Elke tuin is ook een dierentuin. Dierentuinen zijn er voor dieren die in een afgebakend stukje tuin leven. Dit stukje beperkt zich tot dieren. Tot een onderdeeltje van het dierenrijk van de Nederlandse taal, de meervouden. Dat leek me zoiets als een voortuintje, maar het bleek iets minder overzichtelijk.
De vaste regel voor een meervoud is het toevoegen van -en of -s. Dat is al een valse start, want waarom zijn er twee achtervoegsels en niet één?
Zo heb je vlinder-vlinders, kikker-kikkers, varken-varkens en uiltje-uiltjes. Honds is meer iets voor mensen, vlinderen ook, maar dan loop ik op de volgende regel vooruit.
Pony’s en cavia’s niet te vergeten met een s, met apostrof. Voordat ik het verwijt krijg dat mijn bericht teveel moeilijke woorden bevat: ik noem dat meestal een ’hoge komma‘, maar er lezen Neerlandici mee.
Meervouden met –en zie je bijvoorbeeld bij hond-honden, mier-mieren, havik-haviken en ree-reeën. Met een trema voor alle duidelijkheid.

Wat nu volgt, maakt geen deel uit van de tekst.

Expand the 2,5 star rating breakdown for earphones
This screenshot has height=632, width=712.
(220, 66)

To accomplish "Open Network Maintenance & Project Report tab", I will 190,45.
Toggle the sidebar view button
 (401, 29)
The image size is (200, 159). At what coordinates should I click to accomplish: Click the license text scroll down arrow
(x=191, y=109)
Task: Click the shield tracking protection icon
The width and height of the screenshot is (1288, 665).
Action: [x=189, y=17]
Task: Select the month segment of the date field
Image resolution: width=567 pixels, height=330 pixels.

Ik weet niet zeker of het van het geslacht afhangt, maar de leeuw voegt zich netjes naar de regel: leeuwen. De leeuwinnen daarentegen vragen een extra letter. Extra letters zie je vaker: vis-vissen, kat-katten, giraf-giraffen. Giraffes mag ook volgens van Dale, maar dat maakt het niet logischer of eenvoudiger.
Naast pad-padden zijn er buiten het dierenrijk ook paden, waarop je kunt verdwalen en pads, die er kwamen na de introductie van een vreemde manier van koffie zetten.

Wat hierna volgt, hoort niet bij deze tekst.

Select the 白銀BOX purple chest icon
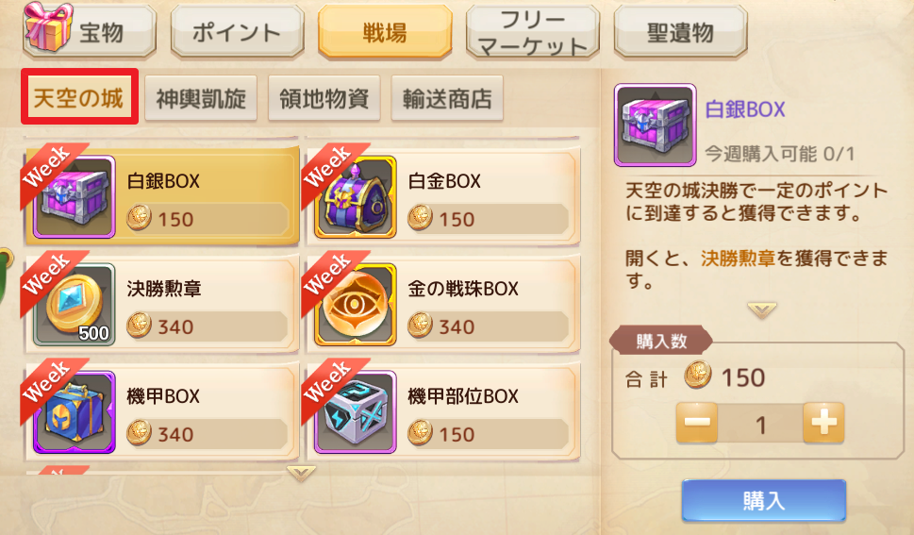 pyautogui.click(x=74, y=196)
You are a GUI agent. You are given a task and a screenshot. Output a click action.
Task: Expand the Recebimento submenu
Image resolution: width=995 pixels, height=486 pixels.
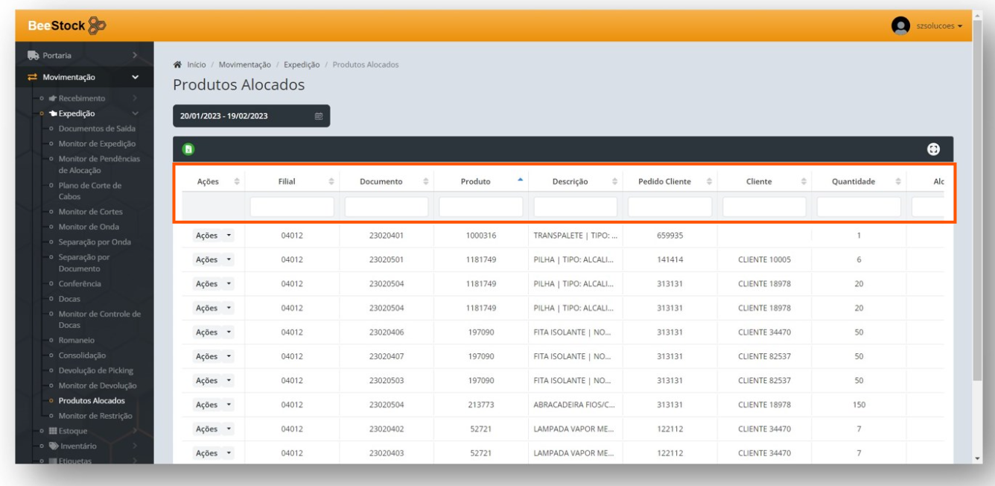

Extra letters kom je tegen bij rund-runderen en hoen-hoenderen. Eerst verlengen en dan -en erachter. Hoenders is ook correct Nederlands, waar runders niet is toegestaan volgens officiële regels.

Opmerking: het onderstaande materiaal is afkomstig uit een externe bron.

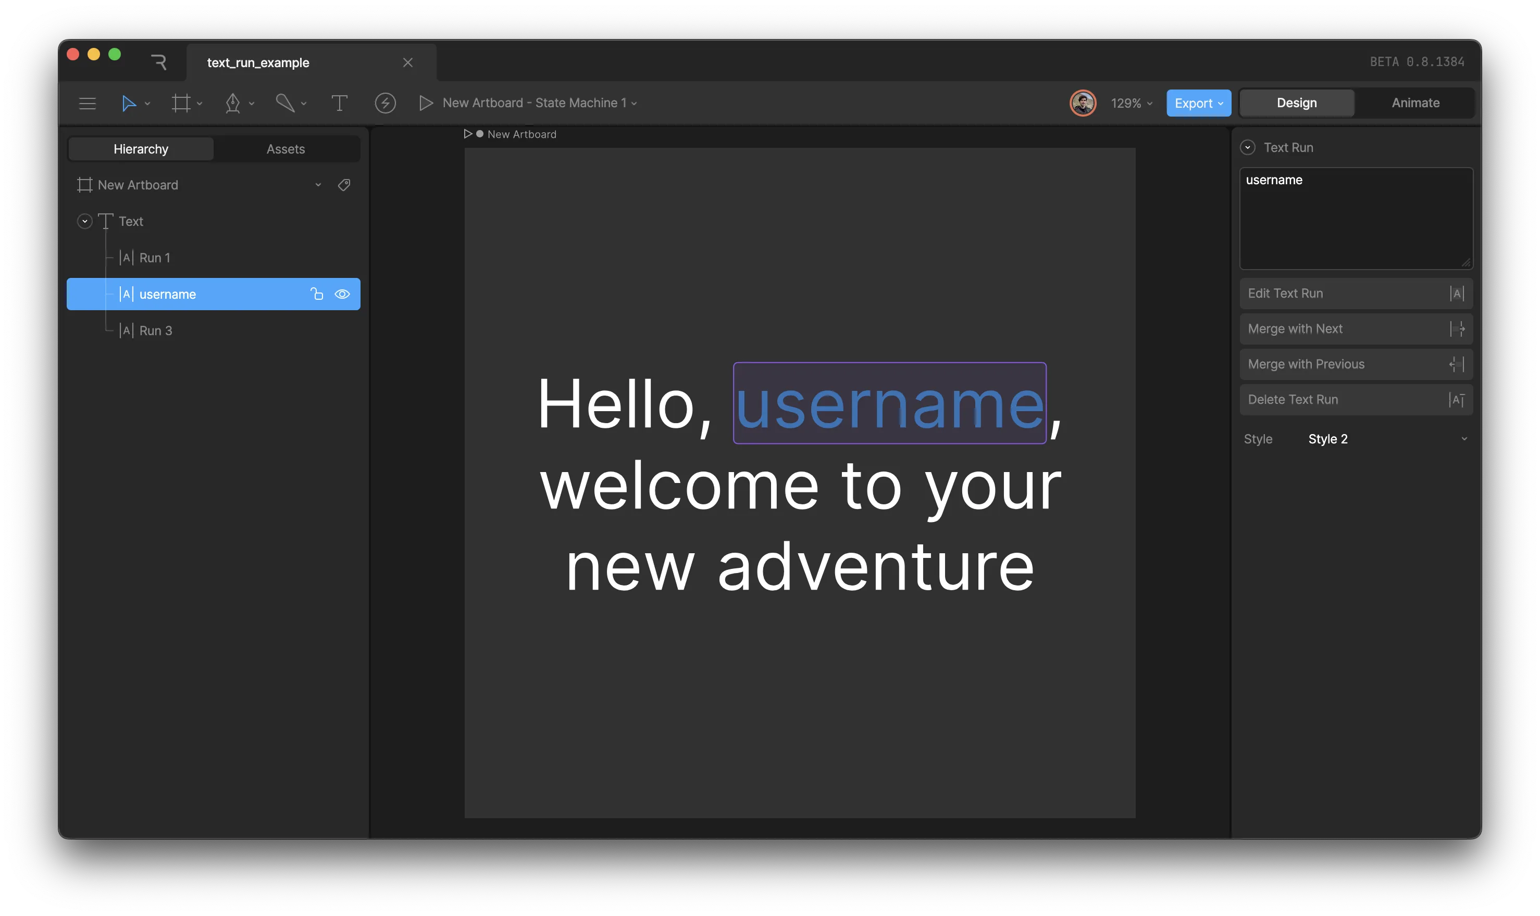The height and width of the screenshot is (916, 1540).
Task: Switch to the Assets tab
Action: pos(285,149)
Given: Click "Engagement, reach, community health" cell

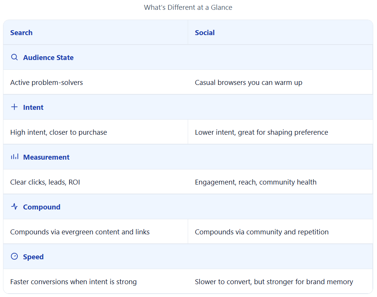Looking at the screenshot, I should [x=256, y=182].
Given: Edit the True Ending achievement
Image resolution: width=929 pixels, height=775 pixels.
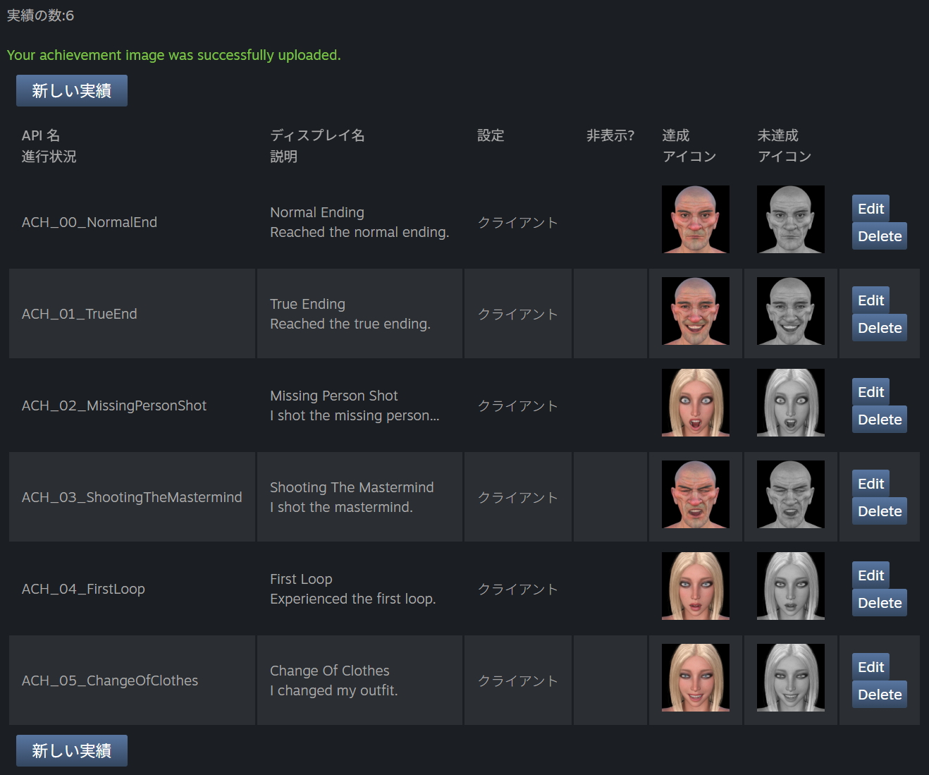Looking at the screenshot, I should coord(870,300).
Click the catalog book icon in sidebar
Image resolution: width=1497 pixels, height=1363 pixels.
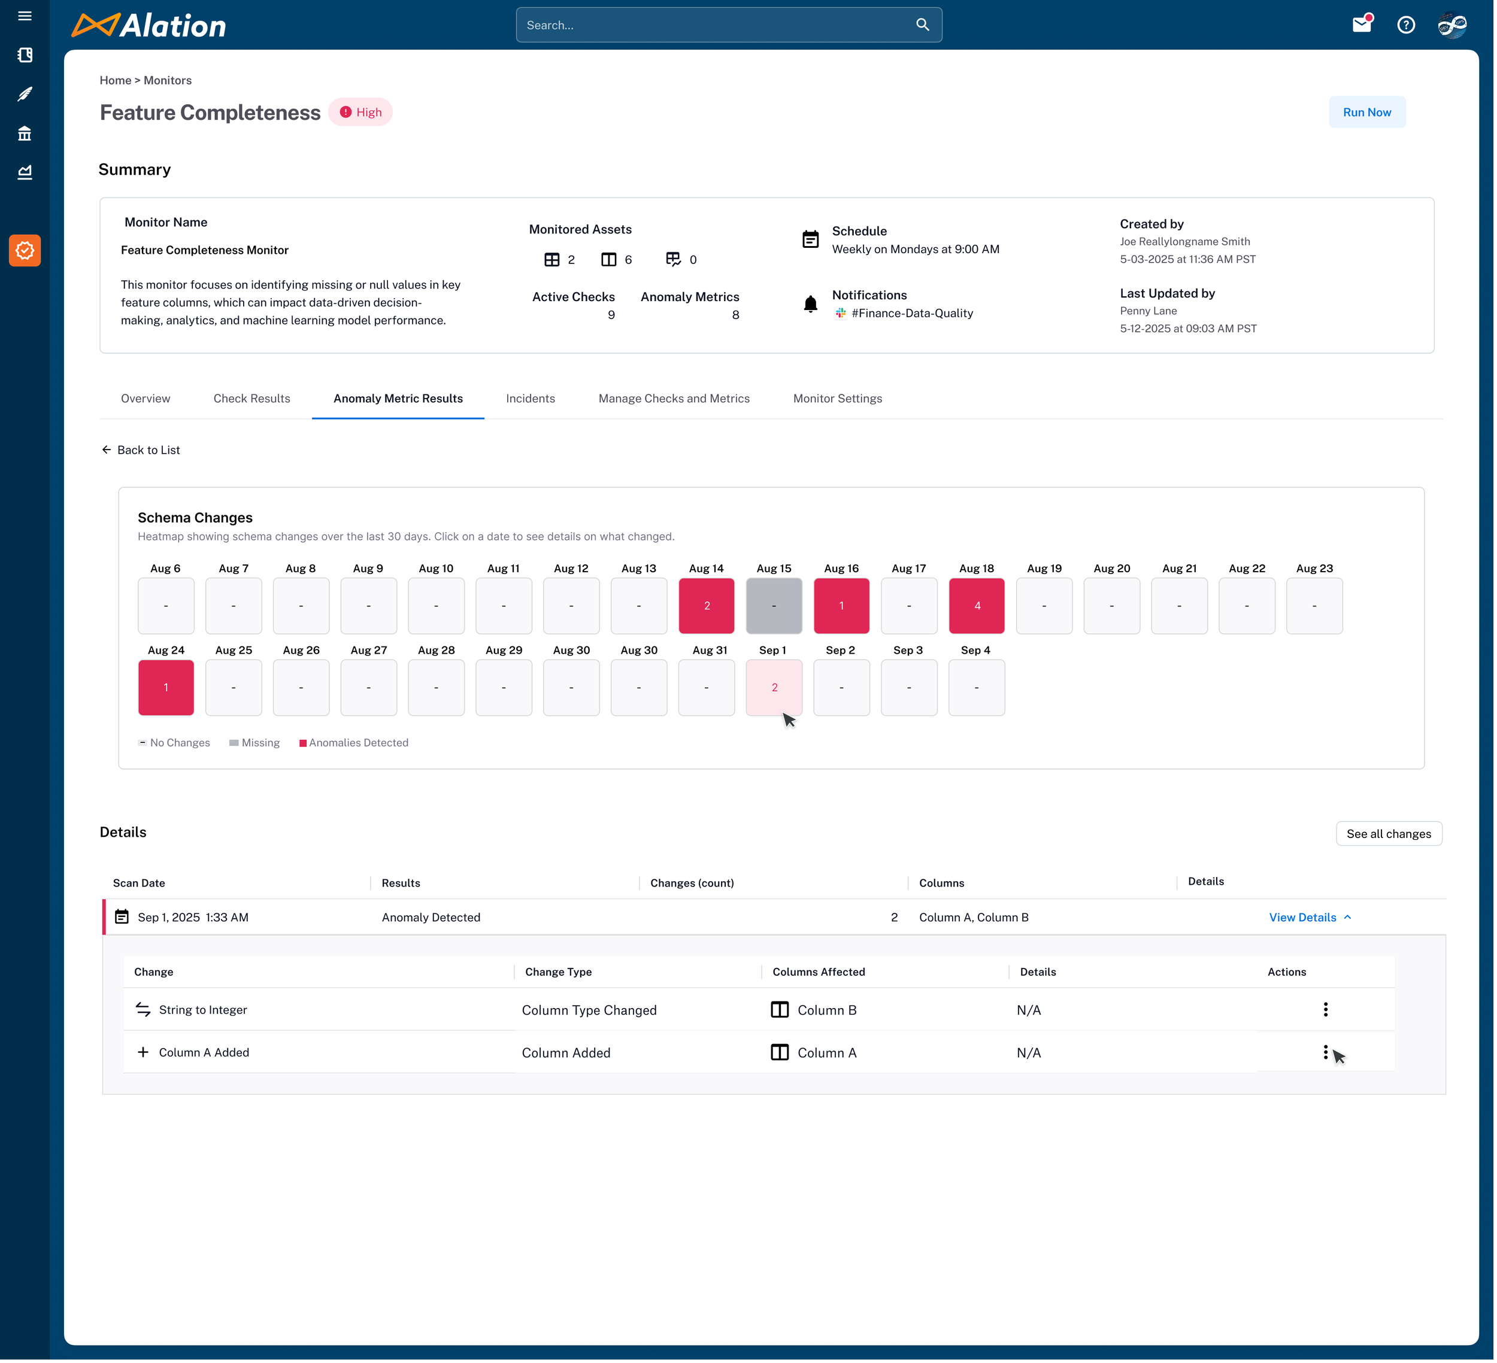pyautogui.click(x=25, y=55)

Weglaten van letters komt ook voor, zoals in beer-beren en aap- apen. Die laatste kom je gelukkig steeds minder tegen in laboratoriums. Laboratoria mag ook; daar wist ik geen dierennaam te verzinnen die aan deze uitzonderlijke ‘oude talen-regel’ voldoet, aangezien de probiotica (bekend van de reclames) worden gerekend tot het terrein van de bacteriën. Die horen niet bij het dierenrijk - ook niet tot het plantenrijk trouwens.
En dan is er nog de verandering van medeklinker, al dan niet in combinatie met het weglaten van letters, zoals in duif-duiven, mees-mezen. Maar of je een s of een z hoort als iemand enkele mezen langs ziet komen, hangt ook nogal af van de regio waar de vogels doorheen vliegen.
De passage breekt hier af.